3. Preliminary Administration – After modifying the items as per the advice of the
experts the test can be tried out on experimental basis, which is done to prune out any
inadequacy or weakness of the item. It highlights ambiguous items, irrelevant choices
in multiple choice questions, items that are very difficult or easy to answer. Also, the
time duration of the test and number of items that are to be kept in the final test can be
ascertained, this avoids repetition and vagueness in the instructions. This is done in
following three stages:
a) Preliminary try-out – This is performed individually, and it helps in improving and

modifying the linguistic difficulty and vagueness of items. It is administered to around
hundred people and modifications are done after observing the workability of the items.
b) The proper try-out – It is administered to approximately four hundred people wherein the
sample is kept same as the final intended participants of the test. This test is done to remove
the poor or less significant items and choose the good items and includes two activities:
 Item analysis – The difficulty of the test should be moderate with each item
discriminating the validity between high and low achievers. Item analysis is the
process to judge the quality of an item.
 Post item analysis: The final test is framed by retaining good items that have a
balanced level of difficulty and satisfactory discrimination. The blueprint is used to
guide in selection of number of items and then arranging them as per difficulty. Time
limit is set.
 Final try-out – It is administered on a large sample in order to estimate the reliability
and validity. It provides an indication to the effectiveness of the test when the
intended sample is subjected to it.
4. Reliability and Validity of the test – When test is finally composed, the final test is
again administered on a fresh sample in order to compute the reliability coefficient.
This time also sample should not be less than 100. Reliability is calculated through
test-retest method, split-half method, and the equivalent -form method. Reliability
shows the consistency of test scores. Validity refers to what the test measures and
how well it measures. If a test measures a trait that it intends to measure well then, the
test can be said to be a valid one. It is correlation of test with some outside
independent criterion.
5. Norms of the final test – Test constructor also prepares norms of the test. Norms are
defined as average performance scores. They are prepared to meaningfully interpret
the scores obtained on the test. The obtained scores on test themselves convey no
meaning regarding the ability or trait being measured. But when these are compared
with norms, a meaningful inference can be immediately drawn. The norms may be
age norms, grade norms etc. as discussed earlier. Similar norms cannot be used for all
tests.
6. Preparation of manual and reproduction of the test – The manual is prepared as the
last step and the psychometric properties of the test norms and references are reported.
It provides in detail the process to administer the test, its duration and scoring
technique. It also contains all instructions for the test.
Item Analysis
Item analysis is a method used to evaluate the quality of test items. It involves calculating
various indices to assess the difficulty, reliability, validity, and discrimination of each item.
Item Difficulty
Item difficulty is an index that measures how difficult an item is for test-takers. It is
calculated by determining the proportion of test-takers who answered the item correctly. This
index is denoted by 'pi' and can range from 0 to 1.

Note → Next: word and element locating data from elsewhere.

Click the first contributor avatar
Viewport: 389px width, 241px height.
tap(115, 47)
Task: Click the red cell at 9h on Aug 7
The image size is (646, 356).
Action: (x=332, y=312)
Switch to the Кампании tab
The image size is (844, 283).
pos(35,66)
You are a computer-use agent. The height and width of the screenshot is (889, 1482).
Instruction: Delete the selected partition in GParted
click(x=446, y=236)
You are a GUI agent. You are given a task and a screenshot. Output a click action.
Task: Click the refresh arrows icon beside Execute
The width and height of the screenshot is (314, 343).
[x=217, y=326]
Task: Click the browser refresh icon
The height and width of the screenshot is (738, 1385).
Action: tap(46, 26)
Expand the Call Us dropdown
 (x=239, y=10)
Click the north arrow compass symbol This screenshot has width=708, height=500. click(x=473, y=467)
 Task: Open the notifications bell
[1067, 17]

A higher value indicates a lower difficulty level.
- The formula to calculate item difficulty is

 (p - a)/2 = X,
where 'p' represents the percentage of people who answered the item correctly and
'a' is the chance probability of getting the answer correct.

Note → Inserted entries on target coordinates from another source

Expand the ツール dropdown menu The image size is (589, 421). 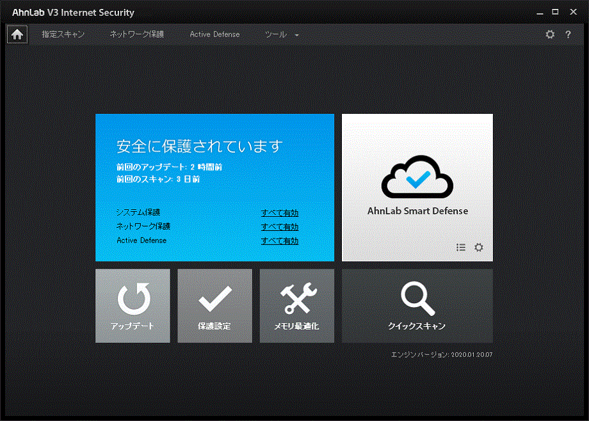[x=282, y=35]
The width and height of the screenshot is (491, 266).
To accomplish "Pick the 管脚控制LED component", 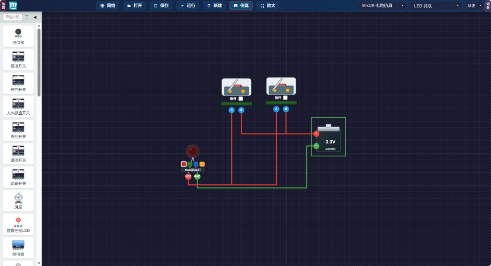I will point(18,224).
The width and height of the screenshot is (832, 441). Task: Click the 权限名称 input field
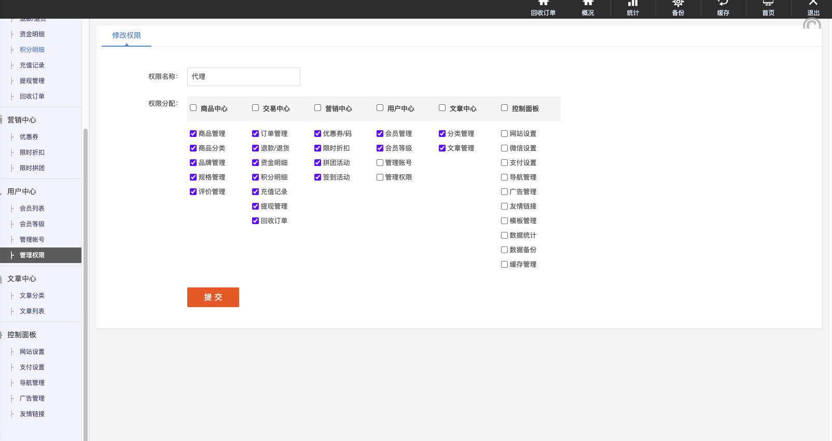pos(243,77)
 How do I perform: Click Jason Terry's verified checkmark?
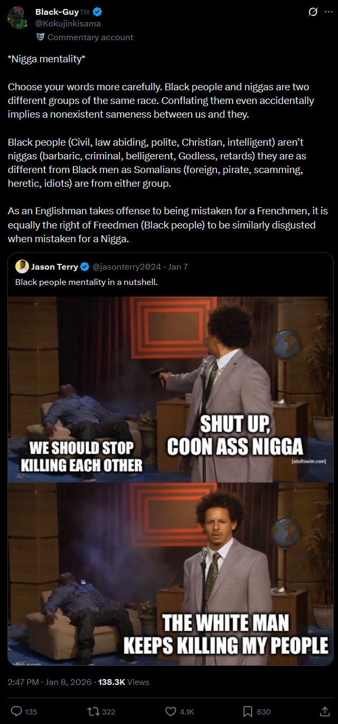(x=85, y=267)
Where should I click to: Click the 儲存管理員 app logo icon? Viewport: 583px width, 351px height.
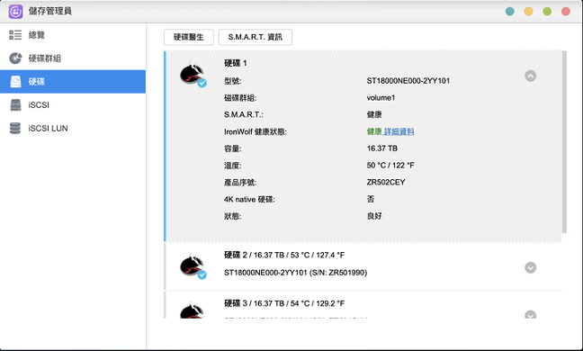[x=15, y=12]
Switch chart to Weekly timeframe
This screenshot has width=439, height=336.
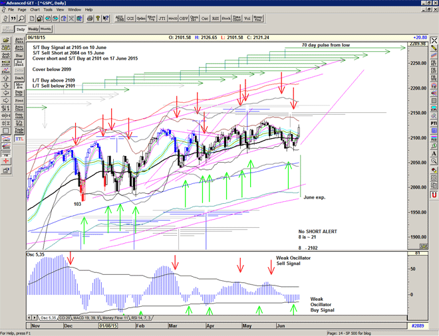tap(33, 29)
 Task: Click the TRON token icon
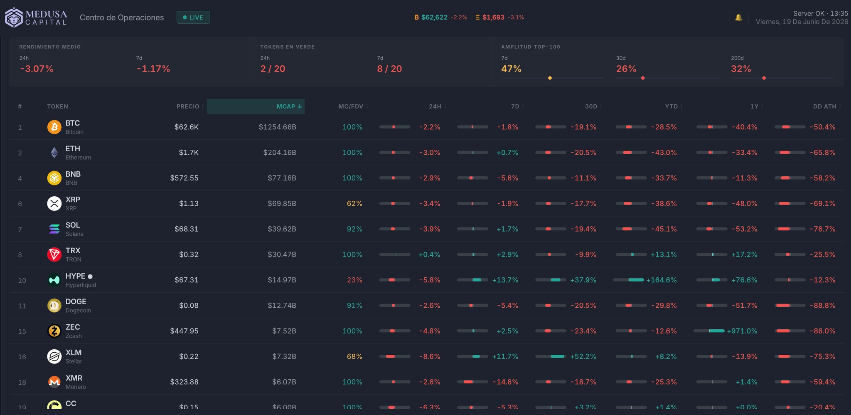[x=54, y=254]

- The difficulty level should be higher than the chance probability of guessing the correct
answer.
• X+a=Y
where Y is the difficulty level
Example:
If 70% of test-takers answered an item correctly and the chance probability of guessing the
correct answer is 50%, the calculation would be:
(0.70 - 0.50)/2 = 0.10
The difficulty level of the item would be 0.10.
Probability of Getting the Correct Answer
The probability of getting the correct answer can be calculated using the formula.
(c + 1)/2,
 where c is the guessing index.
For example, if there are 5 options and the guessing chance is 0.20, the calculation would be
as follows:
- Guessing chance: 0.20
- Guessing index (c): 5
- Probability of getting the correct answer: (0.20 + 1)/2 = 1.2/2 = 0.60
- Reliability assesses the consistency or stability of a test item.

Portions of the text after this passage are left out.